START PROVIDED RECORDS
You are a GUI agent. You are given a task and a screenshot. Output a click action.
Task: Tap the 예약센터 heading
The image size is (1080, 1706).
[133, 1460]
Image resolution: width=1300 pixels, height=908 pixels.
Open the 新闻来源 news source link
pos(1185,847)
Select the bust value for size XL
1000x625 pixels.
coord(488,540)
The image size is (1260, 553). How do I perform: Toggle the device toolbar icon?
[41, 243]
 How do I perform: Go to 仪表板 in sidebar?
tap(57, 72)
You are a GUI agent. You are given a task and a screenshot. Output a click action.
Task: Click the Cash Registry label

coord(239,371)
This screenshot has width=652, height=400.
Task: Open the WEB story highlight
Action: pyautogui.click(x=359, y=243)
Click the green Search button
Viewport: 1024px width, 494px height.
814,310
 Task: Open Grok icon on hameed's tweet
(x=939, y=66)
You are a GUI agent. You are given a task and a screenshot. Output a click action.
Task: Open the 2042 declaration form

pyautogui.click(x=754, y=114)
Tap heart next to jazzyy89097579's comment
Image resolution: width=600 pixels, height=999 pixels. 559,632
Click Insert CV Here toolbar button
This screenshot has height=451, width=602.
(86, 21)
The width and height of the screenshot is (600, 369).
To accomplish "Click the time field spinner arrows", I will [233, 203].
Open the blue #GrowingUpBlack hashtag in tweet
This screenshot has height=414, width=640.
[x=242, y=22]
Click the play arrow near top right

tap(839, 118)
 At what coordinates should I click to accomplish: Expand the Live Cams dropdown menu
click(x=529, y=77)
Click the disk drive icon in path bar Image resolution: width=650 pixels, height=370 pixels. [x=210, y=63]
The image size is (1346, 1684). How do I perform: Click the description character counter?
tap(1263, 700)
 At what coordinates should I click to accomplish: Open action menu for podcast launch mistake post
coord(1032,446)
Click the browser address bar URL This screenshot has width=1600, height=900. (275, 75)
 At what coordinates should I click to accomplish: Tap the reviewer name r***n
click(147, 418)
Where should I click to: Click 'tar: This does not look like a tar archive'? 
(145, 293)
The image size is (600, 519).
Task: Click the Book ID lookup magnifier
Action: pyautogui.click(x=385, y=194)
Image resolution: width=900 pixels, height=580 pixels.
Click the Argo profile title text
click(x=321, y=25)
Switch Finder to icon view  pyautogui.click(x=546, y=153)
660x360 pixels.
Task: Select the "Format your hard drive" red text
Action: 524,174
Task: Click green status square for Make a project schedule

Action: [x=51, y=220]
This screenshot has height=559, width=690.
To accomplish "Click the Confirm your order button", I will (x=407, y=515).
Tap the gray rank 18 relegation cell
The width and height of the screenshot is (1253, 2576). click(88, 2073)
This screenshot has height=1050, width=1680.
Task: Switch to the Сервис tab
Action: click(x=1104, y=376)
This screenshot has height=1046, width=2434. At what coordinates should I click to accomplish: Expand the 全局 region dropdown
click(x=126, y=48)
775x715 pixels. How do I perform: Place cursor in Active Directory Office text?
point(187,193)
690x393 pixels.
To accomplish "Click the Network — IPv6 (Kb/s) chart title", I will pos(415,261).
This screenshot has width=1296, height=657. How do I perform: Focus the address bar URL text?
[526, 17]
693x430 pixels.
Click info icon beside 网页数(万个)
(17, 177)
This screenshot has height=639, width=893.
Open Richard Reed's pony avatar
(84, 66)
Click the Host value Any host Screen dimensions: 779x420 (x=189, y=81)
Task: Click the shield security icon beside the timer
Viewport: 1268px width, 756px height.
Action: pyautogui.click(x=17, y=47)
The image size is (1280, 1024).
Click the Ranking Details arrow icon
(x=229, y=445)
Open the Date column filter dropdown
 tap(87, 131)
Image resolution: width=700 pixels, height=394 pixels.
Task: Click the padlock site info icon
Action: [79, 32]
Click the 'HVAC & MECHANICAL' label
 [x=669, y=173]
END PROVIDED RECORDS
PROBLEM DESCRIPTION:
Your task is to reproduce the entries exactly, starting at the first line and ending with the line containing "Click the disk".

YOUR RESPONSE:
You are a GUI agent. You are given a task and a screenshot. Output a click action.
Task: Tap the 예약센터 heading
The image size is (1080, 1706).
[133, 1460]
Image resolution: width=1300 pixels, height=908 pixels.
Open the 新闻来源 news source link
pos(1185,847)
Select the bust value for size XL
1000x625 pixels.
coord(488,540)
The image size is (1260, 553). How do I perform: Toggle the device toolbar icon?
[41, 243]
 How do I perform: Go to 仪表板 in sidebar?
tap(57, 72)
You are a GUI agent. You are given a task and a screenshot. Output a click action.
Task: Click the Cash Registry label

coord(239,371)
This screenshot has width=652, height=400.
Task: Open the WEB story highlight
Action: pyautogui.click(x=359, y=243)
Click the green Search button
Viewport: 1024px width, 494px height.
814,310
 Task: Open Grok icon on hameed's tweet
(x=939, y=66)
You are a GUI agent. You are given a task and a screenshot. Output a click action.
Task: Open the 2042 declaration form

pyautogui.click(x=754, y=114)
Tap heart next to jazzyy89097579's comment
Image resolution: width=600 pixels, height=999 pixels. 559,632
Click Insert CV Here toolbar button
This screenshot has height=451, width=602.
(86, 21)
The width and height of the screenshot is (600, 369).
To accomplish "Click the time field spinner arrows", I will [233, 203].
Open the blue #GrowingUpBlack hashtag in tweet
This screenshot has height=414, width=640.
[x=242, y=22]
Click the play arrow near top right

tap(839, 118)
 At what coordinates should I click to accomplish: Expand the Live Cams dropdown menu
click(x=529, y=77)
Click the disk drive icon in path bar Image resolution: width=650 pixels, height=370 pixels. [x=210, y=63]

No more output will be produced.